His colleagues are Greg and Warren, again very seventies faces, but ones with more character development than the henchmen in the first film. Unlike Steve, they're very likeable, so it's easy to see them as anti-heroes, especially when you factor in where the money is coming from this time around. Opportunists liberating dirty money from a politician is more morally ambiguous than crooks planning a bank heist, after all. It's certainly easier to identify with Greg and Warren than anyone in the first film. Would you break your moral code if nobody got hurt and there's a couple of million dollars to split three ways? Greg is David Moses, a black Canadian actor who surprisingly didn't act on the big screen again for twelve years, given the blaxploitation craze of the time. Warren is Tim Considine, returning to a dog film after playing the young skirt chaser in The Shaggy Dog in 1959. Both are reliable support for Robinson.
The story is at once more detail oriented and less focused than the first film, but otherwise plays out much the same way, even down to some of the same little touches. It's notably less carefully done though, as while the first film stayed vague enough that the various plot holes could easily have been explained away by scenes we simply didn't see, here they're a little less acceptable. Watching as a double feature with The Doberman Gang works well, so I can forgive a lot, but if someone came on this one alone and watched without the context of what came before, it would be pretty laughable.

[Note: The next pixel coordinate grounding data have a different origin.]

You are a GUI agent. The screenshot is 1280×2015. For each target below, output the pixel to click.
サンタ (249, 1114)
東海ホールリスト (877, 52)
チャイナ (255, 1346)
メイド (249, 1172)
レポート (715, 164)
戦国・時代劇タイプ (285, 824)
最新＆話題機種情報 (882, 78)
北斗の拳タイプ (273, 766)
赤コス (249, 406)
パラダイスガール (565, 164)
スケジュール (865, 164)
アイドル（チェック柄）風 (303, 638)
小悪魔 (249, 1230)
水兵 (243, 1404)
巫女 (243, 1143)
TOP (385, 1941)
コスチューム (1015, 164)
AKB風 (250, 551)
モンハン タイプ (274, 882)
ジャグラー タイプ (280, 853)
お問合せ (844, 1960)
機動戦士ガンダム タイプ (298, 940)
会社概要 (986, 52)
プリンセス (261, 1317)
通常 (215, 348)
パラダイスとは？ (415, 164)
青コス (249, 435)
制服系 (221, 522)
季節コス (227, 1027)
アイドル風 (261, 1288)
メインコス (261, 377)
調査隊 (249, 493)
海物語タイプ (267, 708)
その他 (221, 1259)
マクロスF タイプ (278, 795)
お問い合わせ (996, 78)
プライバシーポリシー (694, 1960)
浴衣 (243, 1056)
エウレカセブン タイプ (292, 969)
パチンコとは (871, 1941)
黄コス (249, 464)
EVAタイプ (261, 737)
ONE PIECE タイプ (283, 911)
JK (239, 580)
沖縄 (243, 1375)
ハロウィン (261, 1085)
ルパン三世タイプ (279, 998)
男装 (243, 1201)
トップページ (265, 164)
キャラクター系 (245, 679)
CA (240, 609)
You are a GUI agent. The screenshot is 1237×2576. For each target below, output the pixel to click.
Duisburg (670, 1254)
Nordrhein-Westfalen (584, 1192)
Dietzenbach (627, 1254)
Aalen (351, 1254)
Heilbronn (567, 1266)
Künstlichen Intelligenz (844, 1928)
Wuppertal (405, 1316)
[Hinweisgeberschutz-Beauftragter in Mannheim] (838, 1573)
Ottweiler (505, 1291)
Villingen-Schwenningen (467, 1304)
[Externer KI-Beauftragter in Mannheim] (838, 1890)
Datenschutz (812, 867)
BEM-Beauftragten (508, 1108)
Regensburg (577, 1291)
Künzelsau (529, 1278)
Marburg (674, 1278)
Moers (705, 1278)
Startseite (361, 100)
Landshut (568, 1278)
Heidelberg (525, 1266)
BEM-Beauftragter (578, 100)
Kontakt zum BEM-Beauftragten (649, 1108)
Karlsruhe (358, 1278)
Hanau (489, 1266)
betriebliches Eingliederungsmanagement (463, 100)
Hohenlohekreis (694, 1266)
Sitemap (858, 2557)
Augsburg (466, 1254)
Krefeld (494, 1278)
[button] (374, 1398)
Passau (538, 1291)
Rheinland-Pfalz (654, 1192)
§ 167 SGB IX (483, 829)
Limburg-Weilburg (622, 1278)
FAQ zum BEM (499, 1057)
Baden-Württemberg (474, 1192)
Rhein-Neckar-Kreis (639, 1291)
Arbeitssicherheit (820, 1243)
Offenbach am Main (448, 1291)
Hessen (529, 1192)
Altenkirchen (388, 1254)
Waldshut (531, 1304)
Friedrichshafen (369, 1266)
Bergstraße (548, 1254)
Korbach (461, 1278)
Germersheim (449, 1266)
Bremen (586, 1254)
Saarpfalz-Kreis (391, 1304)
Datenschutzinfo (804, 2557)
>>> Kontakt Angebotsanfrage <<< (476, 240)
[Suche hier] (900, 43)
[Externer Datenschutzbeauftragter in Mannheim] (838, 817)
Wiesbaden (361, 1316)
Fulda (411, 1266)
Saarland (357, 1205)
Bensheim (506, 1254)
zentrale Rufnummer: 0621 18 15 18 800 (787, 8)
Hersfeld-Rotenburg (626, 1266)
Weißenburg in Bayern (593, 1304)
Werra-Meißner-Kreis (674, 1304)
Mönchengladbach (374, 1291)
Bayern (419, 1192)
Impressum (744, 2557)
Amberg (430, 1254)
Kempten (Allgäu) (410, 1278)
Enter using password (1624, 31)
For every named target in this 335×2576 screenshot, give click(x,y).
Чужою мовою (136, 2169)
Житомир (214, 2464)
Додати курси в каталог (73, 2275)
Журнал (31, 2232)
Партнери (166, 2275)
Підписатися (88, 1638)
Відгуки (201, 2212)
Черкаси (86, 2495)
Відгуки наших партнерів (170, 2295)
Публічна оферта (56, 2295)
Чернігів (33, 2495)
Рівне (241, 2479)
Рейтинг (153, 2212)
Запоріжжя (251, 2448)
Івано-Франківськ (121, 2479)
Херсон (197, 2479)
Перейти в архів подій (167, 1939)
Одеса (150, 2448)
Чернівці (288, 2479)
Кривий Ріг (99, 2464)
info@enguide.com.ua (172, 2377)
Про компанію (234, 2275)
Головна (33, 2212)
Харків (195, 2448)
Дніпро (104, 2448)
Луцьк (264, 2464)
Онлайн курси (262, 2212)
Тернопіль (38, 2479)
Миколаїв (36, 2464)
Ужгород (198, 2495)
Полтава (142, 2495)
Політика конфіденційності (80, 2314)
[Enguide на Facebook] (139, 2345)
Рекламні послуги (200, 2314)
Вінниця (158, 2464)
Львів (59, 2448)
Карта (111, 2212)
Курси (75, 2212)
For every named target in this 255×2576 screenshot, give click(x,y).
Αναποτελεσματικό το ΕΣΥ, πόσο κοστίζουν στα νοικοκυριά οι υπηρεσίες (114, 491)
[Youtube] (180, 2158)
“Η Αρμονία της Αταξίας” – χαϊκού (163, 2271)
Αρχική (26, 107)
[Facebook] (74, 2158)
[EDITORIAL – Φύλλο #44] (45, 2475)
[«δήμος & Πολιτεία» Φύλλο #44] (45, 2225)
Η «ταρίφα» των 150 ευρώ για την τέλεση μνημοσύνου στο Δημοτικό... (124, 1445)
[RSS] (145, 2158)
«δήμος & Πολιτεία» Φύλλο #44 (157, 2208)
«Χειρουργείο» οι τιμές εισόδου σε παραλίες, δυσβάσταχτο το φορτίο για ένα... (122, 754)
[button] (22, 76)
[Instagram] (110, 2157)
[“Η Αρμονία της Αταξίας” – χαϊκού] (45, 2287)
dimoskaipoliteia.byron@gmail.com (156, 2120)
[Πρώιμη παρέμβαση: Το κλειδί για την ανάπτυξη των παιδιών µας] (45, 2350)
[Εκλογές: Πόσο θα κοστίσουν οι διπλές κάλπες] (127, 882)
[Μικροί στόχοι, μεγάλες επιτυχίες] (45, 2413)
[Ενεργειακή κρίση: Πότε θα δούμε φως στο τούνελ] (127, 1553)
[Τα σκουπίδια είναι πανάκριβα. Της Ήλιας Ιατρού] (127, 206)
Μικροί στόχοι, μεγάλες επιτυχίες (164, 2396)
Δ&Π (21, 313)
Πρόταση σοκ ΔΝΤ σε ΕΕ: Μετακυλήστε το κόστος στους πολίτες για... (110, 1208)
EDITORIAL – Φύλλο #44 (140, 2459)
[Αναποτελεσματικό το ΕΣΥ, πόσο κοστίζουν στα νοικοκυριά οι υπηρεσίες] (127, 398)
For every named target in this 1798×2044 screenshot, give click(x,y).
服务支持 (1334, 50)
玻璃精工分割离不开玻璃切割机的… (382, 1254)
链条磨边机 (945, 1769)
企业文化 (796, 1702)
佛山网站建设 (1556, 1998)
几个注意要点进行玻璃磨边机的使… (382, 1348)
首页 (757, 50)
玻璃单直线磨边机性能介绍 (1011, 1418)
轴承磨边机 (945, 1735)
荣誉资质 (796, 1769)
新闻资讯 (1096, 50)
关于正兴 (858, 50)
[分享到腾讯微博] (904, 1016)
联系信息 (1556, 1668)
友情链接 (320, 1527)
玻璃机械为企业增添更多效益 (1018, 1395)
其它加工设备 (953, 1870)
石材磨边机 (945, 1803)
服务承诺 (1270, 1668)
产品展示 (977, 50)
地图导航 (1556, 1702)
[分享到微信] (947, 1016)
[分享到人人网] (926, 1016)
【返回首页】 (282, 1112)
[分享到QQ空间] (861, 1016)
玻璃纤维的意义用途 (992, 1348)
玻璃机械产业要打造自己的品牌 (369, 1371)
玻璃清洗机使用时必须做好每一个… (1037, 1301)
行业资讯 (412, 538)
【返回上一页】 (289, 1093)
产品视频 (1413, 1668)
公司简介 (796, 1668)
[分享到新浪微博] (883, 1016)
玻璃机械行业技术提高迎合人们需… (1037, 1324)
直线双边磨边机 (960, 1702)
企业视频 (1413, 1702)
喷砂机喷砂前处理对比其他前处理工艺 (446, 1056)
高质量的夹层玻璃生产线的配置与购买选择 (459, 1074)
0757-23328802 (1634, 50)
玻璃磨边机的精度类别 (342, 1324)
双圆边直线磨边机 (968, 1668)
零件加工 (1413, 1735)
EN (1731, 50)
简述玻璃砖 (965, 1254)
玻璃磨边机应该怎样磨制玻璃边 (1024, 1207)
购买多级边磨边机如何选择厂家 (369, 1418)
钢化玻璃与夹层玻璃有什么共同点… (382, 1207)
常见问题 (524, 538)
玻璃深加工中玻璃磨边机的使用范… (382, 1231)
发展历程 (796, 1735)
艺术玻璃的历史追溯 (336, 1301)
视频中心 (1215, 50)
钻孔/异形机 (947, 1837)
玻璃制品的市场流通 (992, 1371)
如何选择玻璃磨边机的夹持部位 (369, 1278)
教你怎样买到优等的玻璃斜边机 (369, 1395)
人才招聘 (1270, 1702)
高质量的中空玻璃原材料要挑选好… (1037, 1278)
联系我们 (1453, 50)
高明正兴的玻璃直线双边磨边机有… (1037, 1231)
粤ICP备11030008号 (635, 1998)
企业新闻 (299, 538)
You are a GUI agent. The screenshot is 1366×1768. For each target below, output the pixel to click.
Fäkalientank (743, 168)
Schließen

The acting is better, and the dogs are even more magnificent to watch, but the story elements that had validation in the first film don't here. In particular, to replace Barney, the former USAF dog handler who trained the animals in the first film, we get an Indian boy who likes the dogs and apparently that's enough to account for them learning whole new routines.
Part of the problem may be that like the cast, the writers didn't return from The Doberman Gang. This time out, the story and screenplay were written by Jack Kaplan, best known for animated TV shows like Speed Buggy and Goober and the Ghost Chasers, and Alan Alch, a lyricist whose main claim to fame is the theme tune to Branded. Mostly, though, it's that they didn't even attempt to bring anything to this film that the original didn't do better, beyond a little more showcasing for the dobermans, who once again are the stars of the show. There are five of them here, renamed to generic dog names: Fido, Rover, Prince, Spot and Rex. This time out they get to do a few tricks and jump from roof to roof. By the time they spring into action for the main setpiece of the film, we're certainly not watching the human actors, even if they include Joan Caulfield, the favourite actress of Joss Whedon. She gets very little to do here except be exploited.
A disappointing sequel, it nonetheless plays reasonably well as a companion piece, making a fun Sunday afternoon double bill with its predecessor. Mostly it just built up my interest level for the third film, The Amazing Dobermans. With nothing remotely new to offer, this should have been the end of the doberman gang, but three years later, Byron Chudnow brought them back again, with another completely new cast, one that included much more major names than here. Fred Astaire plays the lead, late enough in his career that The Towering Inferno was two years earlier. Supporting him are James Franciscus, Billy Barty and the lovely Barbara Eden, after I Dream of Jeannie but before Harper Valley PTA. I wonder how that third film came about, let alone with such an enticing cast, and given how enticing it is, I wonder why Chudnow couldn't get a fourth film off the ground, instead settling for a TV movie in 1980, Alex and the Doberman Gang.